Примерно к этому времени появился еще один народ, цыгане или египтяне, пришедшие в Испанию несколько лет тому назад, что еще усугубило национальную разнородность страны. Эти кочевые люди, болтливые и вороватые, вышли, по их словам, из Египта и были обречены скитаться по свету как вечный жид[5] оттого, что когда-то отказали в помощи деве Марии, когда она бежала с младенцем Христом на берега Нила. На самом же деле это племя пришло из Северной Индии, откуда оно было выброшено, как камень из родной почвы, после опустошительных набегов Тамерлана[6] и, гонимое по всей Европе, остановилось наконец на испанских берегах, оттого что дальше идти было некуда.
Городская детвора бегала в табор этих людей, раскинувшийся под городом, чтобы полюбоваться искусством их кузнецов, их свадьбами, освященными по обряду разбитым кувшином, их смуглыми королевами с горящими глазами, пестрыми лохмотьями и большой короной из позолоченного картона.
Детвора любила смотреть, как пляшут медведи, которых водили так называемые немцы; на самом деле то были венгры, направлявшиеся в богатую Севилью или к королевскому лагерю в Санта Фе,[7] чтобы развлекать там многочисленные войска, осаждавшие Гранаду.
Нередко по городу проезжали всадники из королевского лагеря, в сопровождении оруженосцев и многочисленных слуг, одетых в желтое платье с поперечными красными полосами.
Все простолюдины, крестьяне или ремесленники, носили коротко стриженные волосы и бачки на висках, на них была одинаковая темно-зеленая одежда до колен, с откинутым на плечи большим воротником рубахи, черные чулки и кожаный пояс.

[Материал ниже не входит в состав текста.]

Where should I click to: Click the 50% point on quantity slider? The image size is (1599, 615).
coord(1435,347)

Среди рабов не было ни одного еврея. Зато не было ни одного сеньора, который не купил бы для себя мавра, мавританку или мавритенка. Дети христиан во время игр всегда дрались с детьми мавров и евреев. Дети «обращенных» или «новых христиан», чтобы заставить других забыть о своем происхождении, во всем подчинялись победителям, срывая свою ярость на побежденных.
Фернандо не хотелось вспоминать о том, как часто он дергал за косы младшую дочь дона Исаака, пока она, перепуганная, не убегала домой. Потом, когда ему уже минуло четырнадцать лет, кротость Лусеро и ужас, с которым она, как робкий зверек, встречала его, изменили его чувства. Полный раскаяния, он стал защитником дочери Когена и дубасил своих товарищей, обижавших ее. Он бродил вокруг дома еврея, надеясь, что вот-вот увидит бледное лицо и большие глаза Лусеро в одном из редких решетчатых окошек, через которые только и проникал воздух в это здание, дверь которого толщиной и железной обшивкой напоминала ворота замка. Дочь дона Исаака в свою очередь стала проявлять интерес к сыну оруженосца, и с тех пор, казалось, она жила только тем, что придумывала предлоги, чтобы выйти из дому и поговорить с ним.

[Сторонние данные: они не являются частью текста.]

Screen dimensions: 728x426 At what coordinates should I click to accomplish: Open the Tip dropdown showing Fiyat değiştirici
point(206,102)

Сила воли, равная отцовской, постепенно крепла в этой девушке, несмотря на ее робкий и смиренный облик – наследие бесчисленных поколений гонимых и преследуемых предков. Фернандо был уверен – сам не зная, как это сможет осуществиться, – что Лусеро когда-нибудь станет его женой и они вместе пойдут бродить по свету, чтобы завоевать богатство и власть.
А время шло, и он ничего не предпринимал, живя в бедности вместе со своей матерью, под внимательными взглядами дона Исаака, который, будучи человеком сообразительном, постепенно начинал понимать, что означает это внимание христианского юноши к его младшей дочери. Иногда, встречаясь с ним на улице, дон Исаак украдкой окидывал его взглядом, и глаза его при этом блестели, как золото, а седеющая бородка вздрагивала.
Во время осады Гранады еврейское население Андухара, как и большинство евреев других городов, вносило добровольные пожертвования, помогая королевской чете снабжать христианские войска. Дон Абраам Старший, самый богатый из испанских евреев, состояние которого исчислялось десятками миллионов и который взял на откуп у короля сбор налогов по всей Кастилии, советовал своим единоверцам приложить все усилия, чтобы помочь королю и королеве деньгами и услугами и тем самым завоевать их расположение. Но как только королевская чета вступила в Гранаду, вражда, незримо тлевшая в течение нескольких веков и лишь изредка выражавшаяся массовыми избиениями евреев, вспыхнула с внезапной силой.
За два месяца до этого случилось то, чего так опасались многие наиболее рассудительные члены общины.